MediaWatch: February 1989

Vol. Three No. 2

Study: Skewing Ronald Reagan's Legacy

As the baton passed from Ronald Reagan to George Bush, TV news reporters were passing judgment on the Reagan years. A MediaWatch Study reveals these network assessments reflected the liberal view of Reagan's legacy. Echoing liberals, network reporters conceded Reagan's popularity, praised his communications skills and applauded his relations with the Soviets. They also blamed Reagan, not congressional spending, for the budget deficit, and they held Reagan, not the Democratic-controlled city governments, responsible for urban problems such as homelessness.

At the same time, they ignored or tried to discredit those aspects of the Reagan legacy most celebrated by conservatives: the rebuilding of the American economy (especially ending the inflationary spiral), the reform of the federal courts through conservative appointments, the implementation of the Reagan doctrine and buildup of the military.

MediaWatch analyzed all seven ABC, CBS and NBC stories reviewing Reagan's years in office. These included one on ABC's World News Tonight, two aired by the CBS Evening News, and one on NBC Nightly News and Sam Donaldson's recap of the Reagan years, aired by ABC as an introduction to David Brinkley's December 22 interview with the President as well as retrospectives on CBS' Sunday Morning and NBC's Sunday Today.

The improved economy was counted as an achievement for Reagan six times, but he got blamed for its supposed shortcomings on 16 occasions, almost three times more often. In addition, the administration received blamed for the deficit another 11 times. Reporters gave short shrift to aspects of the Reagan years conservatives admire. A stronger defense was portrayed neutrally on three occasions, just once as an admirable achievement. Only two reports bothered to include mention of the dramatic change in the makeup of the federal bench.

ABC: Sam Donaldson portrayed the improved economy as more of an accident than anything planned. He impugned Reagan for neglecting the homeless and for policies toward blacks that "seemed particularly onerous, particularly when it came to his conservative appointments to the Supreme Court." In foreign affairs Donaldson noted the Grenada invasion, but he credited changes in Soviet behavior to "something" that "happened: a new Soviet leader named Gorbachev," not the U.S. military build-up.

The night after Reagan's January 11 farewell address Richard Threlkeld gave the President credit for one policy achievement, "peace abroad." As for the economic recovery Threlkeld undercut the accomplishment, telling viewers "things are not nearly as prosperous as the President makes them sound," charging that "on average, more new jobs were created every year under Jimmy Carter than Ronald Reagan."

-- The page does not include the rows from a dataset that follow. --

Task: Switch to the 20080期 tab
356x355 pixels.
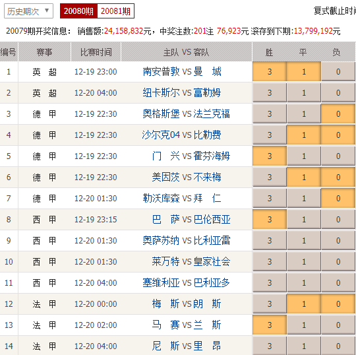Action: click(x=78, y=11)
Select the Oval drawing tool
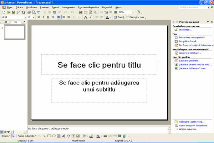The width and height of the screenshot is (214, 143). pos(54,136)
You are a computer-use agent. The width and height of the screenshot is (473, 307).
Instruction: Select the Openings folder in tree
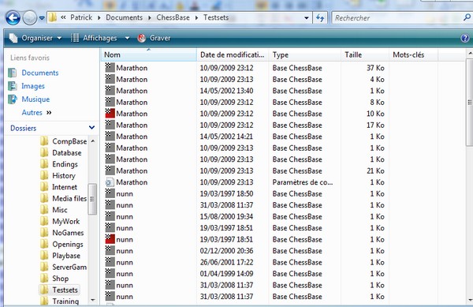(68, 244)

CBS: Terence Smith spent 13 minutes on the January 8 Sunday Morning analyzing impact. Two of his three sources were Washington Post columnist Haynes Johnson, who told viewers Reagan has "mortgaged the country's future," and "historian" Bill Leuchtenberg, who announced that "even the situation with respect to unemployment...the situation there has been improved...because of the large increase in dead-end jobs." Smith did not identify either as liberals. Smith traveled to a state unemployment office where "the reviews were uniformly harsh" and charged that "the number of Americans living beneath the poverty line reached new heights during the Reagan era," though conceding "poor families benefitted from sharply reduced inflation." Smith also interviewed Pat Buchanan, clearly identifying him as a "conservative supporter," but didn't let Buchanan counter any of the earlier economic doom and gloom. In fact, Johnson and Leuchtenberg got a full three minutes of air time in ten appearances, while Buchanan, in four appearances, got just over a minute to defend Reagan.

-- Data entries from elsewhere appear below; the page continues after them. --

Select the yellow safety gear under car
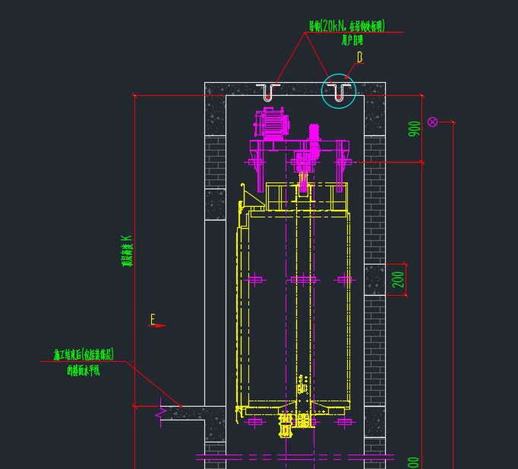The image size is (518, 469). (286, 426)
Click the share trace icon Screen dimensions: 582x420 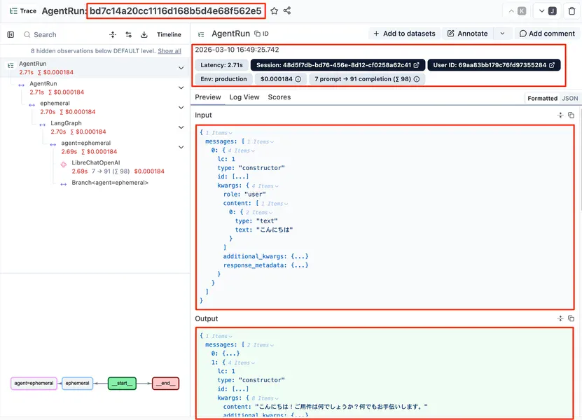287,11
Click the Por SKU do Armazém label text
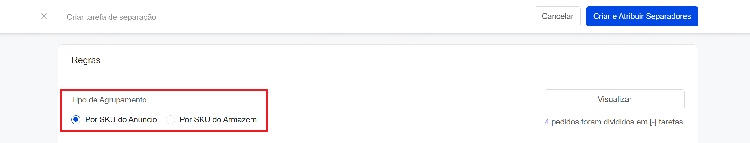750x143 pixels. [x=218, y=120]
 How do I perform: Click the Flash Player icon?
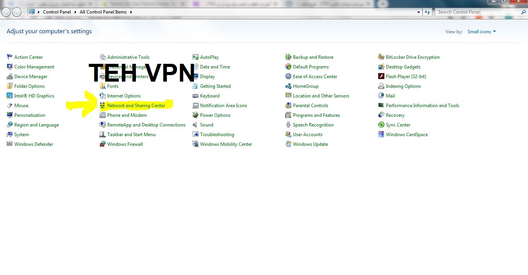[381, 77]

NBC: On January 20, the day Reagan left office, John Chancellor signaled it "is clearly time for a change." To Chancellor, during eight years of Reagan, "the country's competitors got richer and the United States got poorer."

On Sunday Today January 16 Garrick Utley praised Reagan how he "changed his thinking about the Soviet Union, and our world is a safer place for it." Turning to domestic affairs, Utley charged "when Ronald Reagan came to Washington, he in effect told the nation that it could take a vacation from troubling problems, that it was all right not to worry about the poor, about race, the homeless, or debt."